VCF 9 Part 1 — Design Considerations: Instances, Fleets, Private Clouds, Fault Domains & DR

TL;DR
VCF 9 formalizes Private Cloud → Fleet → Instance → Domains and offers two resilience patterns: Fault Domains (Site-HA across zones) for metro continuity within a single instance, and Disaster Recovery (two instances across regions) orchestrated with VMware Live Site Recovery.

Why VCF 9 Feels Different
Key Concepts
Fleet Design Options

Why VCF 9 Feels Different

VCF 9 clarifies the relationship between Private Clouds, Fleets, and Instances. An Instance contains your Management Domain (SDDC Manager, vCenter, NSX) plus one or more Workload Domains. Fleet services (Operations/Automation) layer on top to unify lifecycle, governance, and provisioning across instances.

Key Concepts

VCF Instance

A complete, self-contained VCF deployment with its own Management Domain and zero or more Workload Domains. This is the unit you operate, upgrade, and (optionally) pair for DR.

Figure: VCF 9 Instance

VCF Fleet

The centralized management umbrella that groups one or more instances under VCF Operations (lifecycle/health/config) and VCF Automation (provisioning). It standardizes identity, certificates, password policy, tags, and licensing.

Figure: VCF Fleet

VCF Private Cloud

The top-level construct representing your whole environment—governance, catalogs, networking, and lifecycle—under which you organize Fleets, and inside each Fleet you manage Instances.

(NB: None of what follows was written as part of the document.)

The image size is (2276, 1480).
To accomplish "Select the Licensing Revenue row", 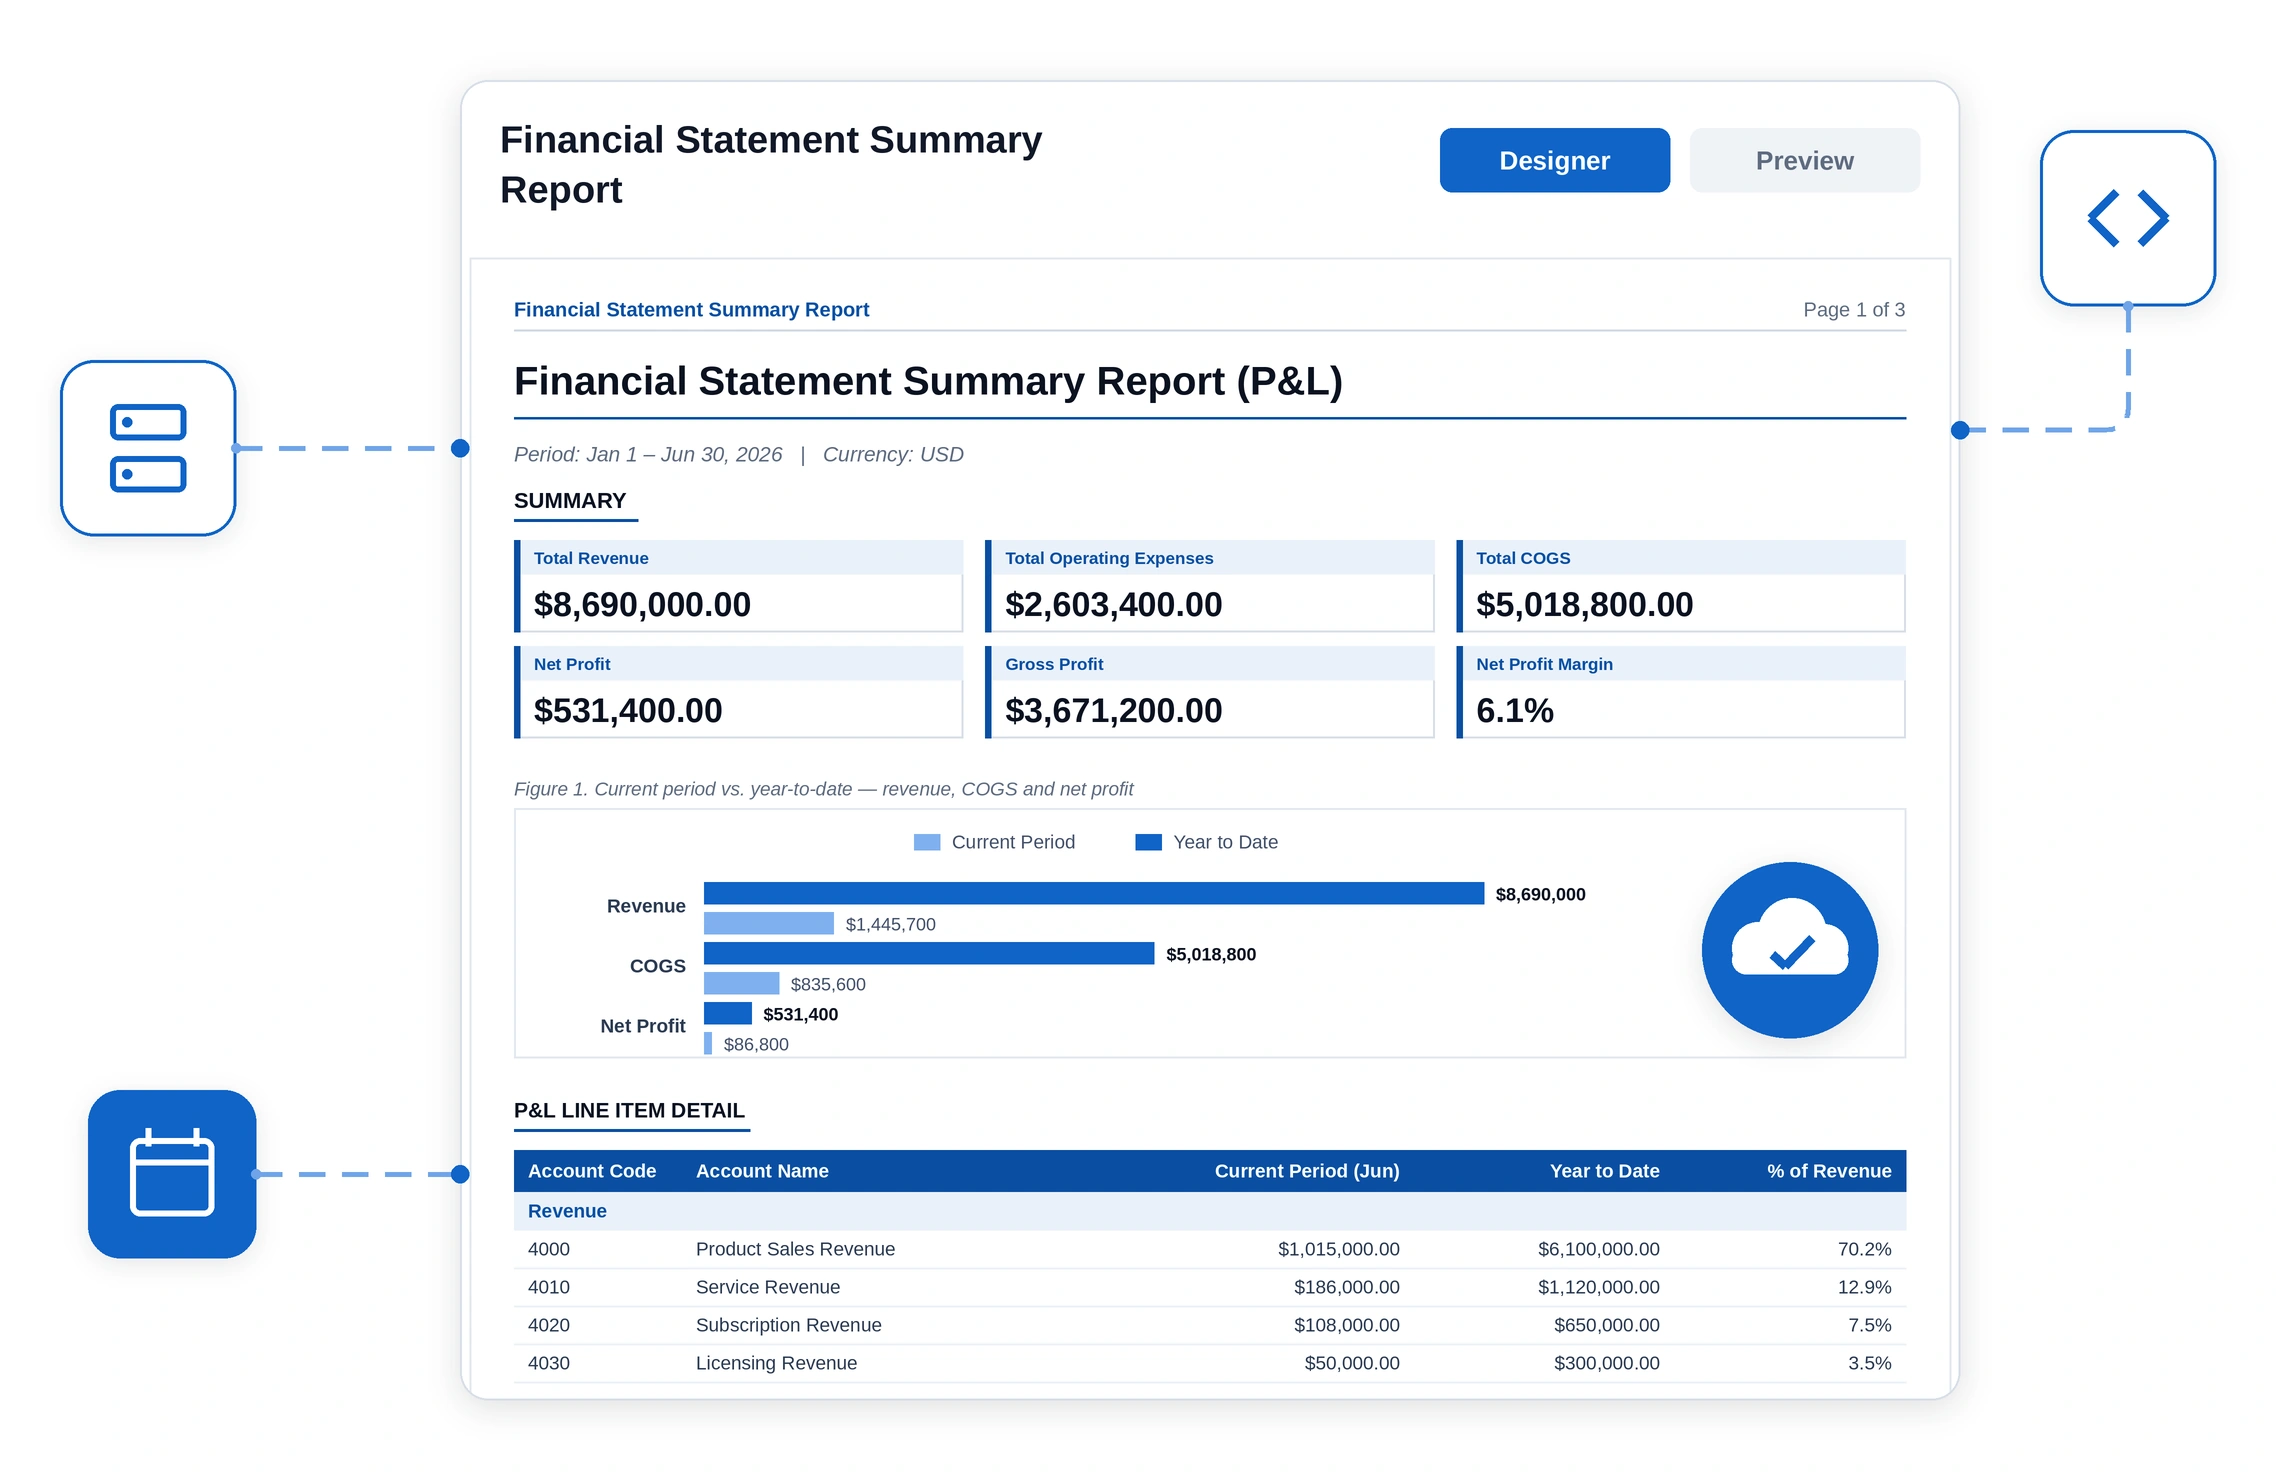I will point(1210,1363).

Figure: VCF 9 Private Cloud

Fleet Design Options

There are a few ways you can configure your fleets depending on your needs.

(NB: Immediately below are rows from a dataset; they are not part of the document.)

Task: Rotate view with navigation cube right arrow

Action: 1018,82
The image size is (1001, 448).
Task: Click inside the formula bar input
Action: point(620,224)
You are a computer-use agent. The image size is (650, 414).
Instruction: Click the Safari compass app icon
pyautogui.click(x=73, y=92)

Figure: VCF Fleet Design Summary

Basic Design

Straightforward deployment of Operations/Automation + SDDC Manager. No across-zone or cross-region resilience built in.

Figure: Example VCF Instance (Basic)

Deployment with Site High Availability (Fault Domains / Across Zones)

Goal: survive an AZ/site failure within a single instance using metro-distance, synchronous storage and IP portability.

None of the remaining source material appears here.